Excuse my enthusiastic rambling here. I haven't been to a movie aside from one for the kids in months and months, and I haven't loved a movie so much in a while. Pure entertainment. Awesome action! And scrumptious eye candy! Oh! I do agree that Eva Green looked odd in the casino scenes -- she looked much prettier in the scene at the hospital when Craig is in the wheelchair, and in then in Venice. In all that makeup, with the chunky jewelry and the dark dresses, on her fairly skinny if busty frame, she looked like a preteen girl playing dressup, and doing it badly.
AmyLiz, the ice hotel and disappearing car were
Die Another Day,
not
Goldeneye,
which I think was really good. Probably still my favorite, as it may have been the first one I ever saw.
Oh. Oops. I can never keep the names straight unless it's Goldfinger.
My first Bond was probably one of the Roger Moore ones. It's been so long ago, and I've seen so many, so many different times, it's hard to keep track.
I loved the earlier gadget stuff, but this (slightly) more realistic Bond was really appealing to me. Like the parkour scene (and I didn't know what the hell that meant when I read the white font before, either!) -- I loved that Bond wasn't able to just do it, automatically, but had to compensate by using his head (and sometimes simply brute strength and force of will). The Ford Focus was unforgivable, though.
Die Another Day [...] may have been the first one I ever saw.
Jesus, I feel old.
I have no idea what the first Bond movie I saw was. I'm pretty sure I saw Moonraker when it came out, and I would have been...[does math] 6.
Jesus, I feel even older.
My dad brought Moonraker home on a huge clunky laserdisc back in the early 80s. Though I think Live and Let Die was the first Bond movie I saw, actually. In the theater.My strongest recollection is of the 7-Up guy in witch doctor getup laughing on the cowcatcher of a moving train.
Hey! Your ellipses misrepresent what I said!

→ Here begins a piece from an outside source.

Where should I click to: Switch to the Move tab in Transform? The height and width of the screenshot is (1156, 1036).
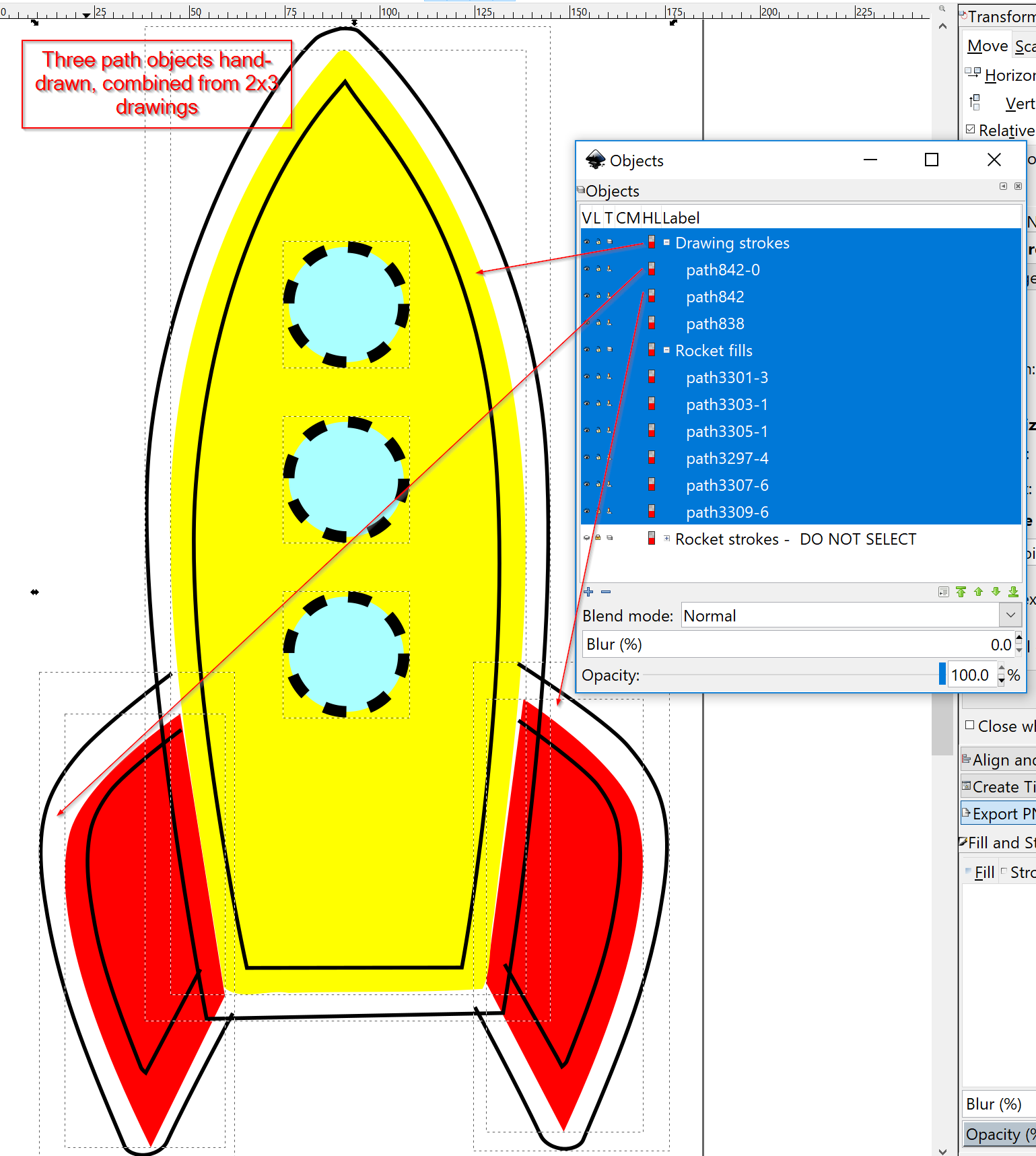[x=987, y=46]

If it makes you feel less old, I know we had a bunch of those older ones (like
Moonraker
) on tape at home, so they could have conceivably been my first. But I don't remember watching more than bits and pieces, if at all, before
Goldeneye.
Nuh-uh!
If it makes you feel less old, I know we had a bunch of those older ones (like Moonraker ) on tape at home
Aaa! That is the opposite of helping!
Daniel Craig on Charlie Rose. (There are a few spoilers for the movie.)
Not only is he a smokin' pile of hottitude, he seems to have a functioning brain in his head. Hot, articulate and confident. A lethal combination indeed.
Not only is he a smokin' pile of hottitude, he seems to have a functioning brain in his head. Hot, articulate and confident. A lethal combination indeed.
Deadly.
I don't know the first Bond I saw. I've never, to the best of my knowledge, seen one in the theatre. (My parents only ever went to see SciFi movies, and theatres are a habit I didn't really get into until about a decade ago.)
I know it was Moore, though.
The one I remember most clearly, possibly because I also owned the book, was Goldfinger.
I've seen every Bond movie in the theatre since I was about...10, I guess. It's a thing. I don't even question it--in fact, I pause whenever someone points out it's not automatic for them.
I've seen all the older ones more than once, and also read all the books--though that was way long ago. Maybe I should give that a shot again. Not like I have anything else to do.
I cannot get over how great I thought the parkour scene was. Just so educational about the character, and so few action scenes bother to shoot for more than shock or tittilation.
Mads Mikkelsen makes me laugh, because I'd only heard of him from fangirls getting me to put his picture up. He's just so not at all attractive in the movie.